Obama seeks Turkey's help on Iraq oil

President Obama in a phone call Wednesday urged Turkey's prime minister not to import Iraqi oil until Iraq's central government can reach a deal with its oil-rich Kurkish region.

Baghdad and the Kurdish capital have so far failed to reach a revenue-sharing agreement that would allow the autonomous region to export oil to Turkey with Baghdad's blessing. Prime Minister Recep Tayyip Erdoğan has repeatedly clashed with Iraq's Shiite leader, Nouri al-Maliki, but has so far abstained from importing Kurdish oil over the objections of Baghdad and Washington, which is worried that unauthorized oil sales could splinter Iraq.

“The President and Prime Minister discussed the importance of encouraging Baghdad and Erbil to find common ground on energy issues and supporting the agreement they achieve,” the White House said in a read-out of the call.

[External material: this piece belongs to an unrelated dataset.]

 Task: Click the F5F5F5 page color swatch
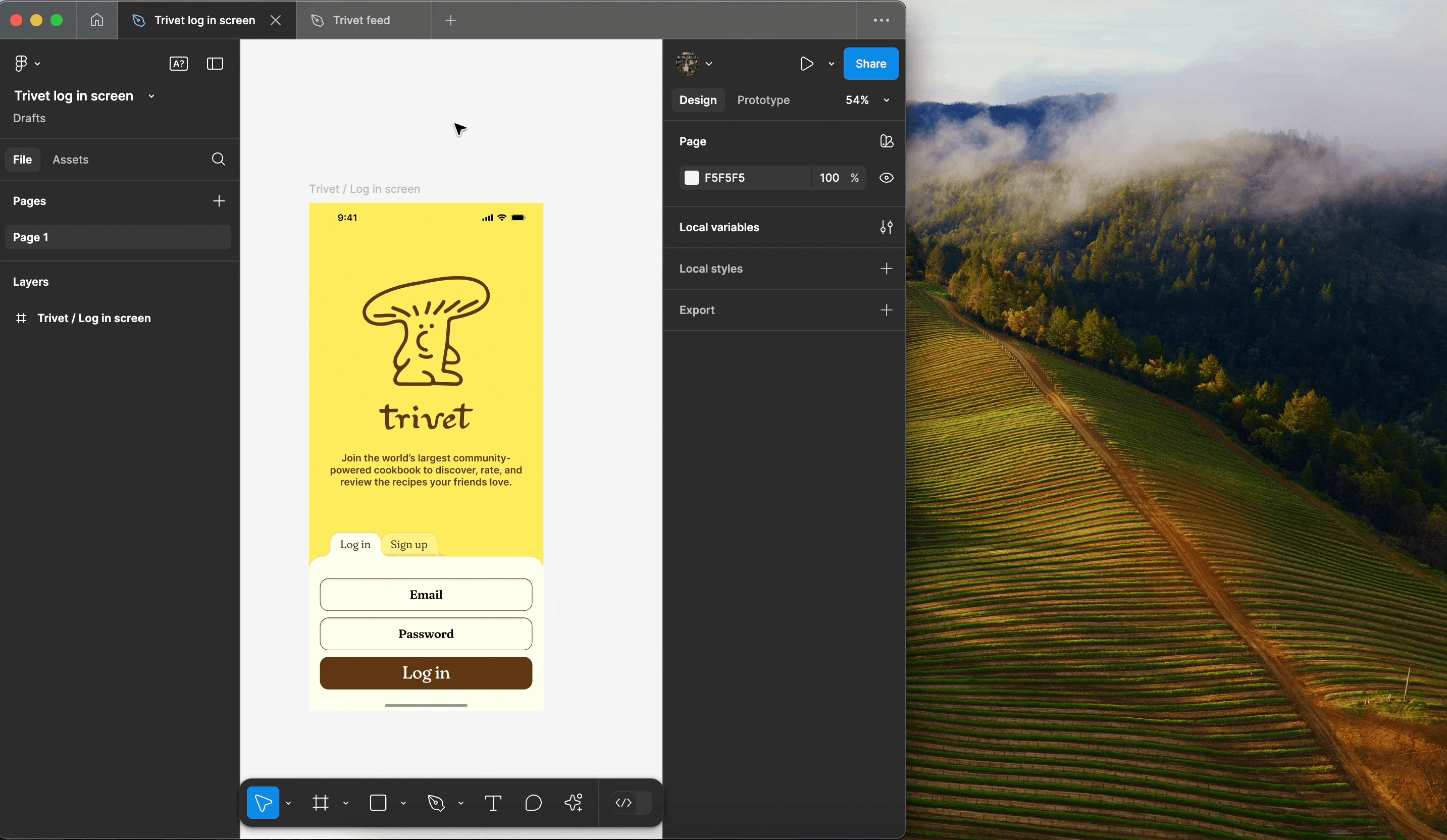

Obama also vowed to cooperate with Erdoğan on combating the growing terrorist threat in Syria and seeking a political settlement to the almost three-year-old conflict there. And he pressed Erdoğan on the “importance of quickly concluding the normalization agreement with Israel,” which has been in the works since Israel apologized last year for a raid against a flotilla seeking to break the embargo on Gaza that left eight Turks dead in 2010.